WHAT IS BEING ASKED: Print the lines of the records below verbatim, beginning at the line that contains "Task: Expand Anomaly" and stopping after the line that contains "tap(718, 365)".

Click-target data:
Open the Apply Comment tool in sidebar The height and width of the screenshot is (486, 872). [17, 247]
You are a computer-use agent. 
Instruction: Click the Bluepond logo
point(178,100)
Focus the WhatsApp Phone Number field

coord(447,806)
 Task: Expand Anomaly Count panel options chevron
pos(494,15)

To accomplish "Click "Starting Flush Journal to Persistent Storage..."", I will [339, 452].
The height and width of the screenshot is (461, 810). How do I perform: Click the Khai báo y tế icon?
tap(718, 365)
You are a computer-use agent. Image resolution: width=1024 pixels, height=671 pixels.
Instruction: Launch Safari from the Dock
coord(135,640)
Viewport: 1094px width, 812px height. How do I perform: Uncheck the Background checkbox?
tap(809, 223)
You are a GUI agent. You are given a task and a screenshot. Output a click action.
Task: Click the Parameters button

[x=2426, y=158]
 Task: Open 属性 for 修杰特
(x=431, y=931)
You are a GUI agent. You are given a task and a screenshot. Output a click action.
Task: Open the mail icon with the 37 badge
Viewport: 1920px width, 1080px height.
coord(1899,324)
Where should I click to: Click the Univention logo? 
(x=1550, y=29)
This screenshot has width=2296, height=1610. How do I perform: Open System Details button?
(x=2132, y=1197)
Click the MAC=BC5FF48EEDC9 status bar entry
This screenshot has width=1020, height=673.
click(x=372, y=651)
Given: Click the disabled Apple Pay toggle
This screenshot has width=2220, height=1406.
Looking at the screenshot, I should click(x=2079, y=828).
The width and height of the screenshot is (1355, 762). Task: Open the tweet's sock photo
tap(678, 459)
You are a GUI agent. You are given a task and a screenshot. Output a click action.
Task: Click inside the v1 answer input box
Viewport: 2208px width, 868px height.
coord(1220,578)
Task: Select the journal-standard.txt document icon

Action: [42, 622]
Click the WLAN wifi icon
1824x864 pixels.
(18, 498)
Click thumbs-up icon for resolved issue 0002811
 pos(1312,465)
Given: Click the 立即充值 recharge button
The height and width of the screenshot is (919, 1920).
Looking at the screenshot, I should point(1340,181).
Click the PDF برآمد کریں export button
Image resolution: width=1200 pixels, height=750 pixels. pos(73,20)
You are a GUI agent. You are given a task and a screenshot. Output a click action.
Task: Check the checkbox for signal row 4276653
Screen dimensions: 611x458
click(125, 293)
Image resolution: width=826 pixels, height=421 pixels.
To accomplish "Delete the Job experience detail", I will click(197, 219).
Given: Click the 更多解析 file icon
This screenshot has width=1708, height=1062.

RESPONSE TO THE EXERCISE:
 Task: Expand Anomaly Count panel options chevron
pos(494,15)

To accomplish "Click "Starting Flush Journal to Persistent Storage..."", I will [339, 452].
The height and width of the screenshot is (461, 810). How do I perform: Click the Khai báo y tế icon?
tap(718, 365)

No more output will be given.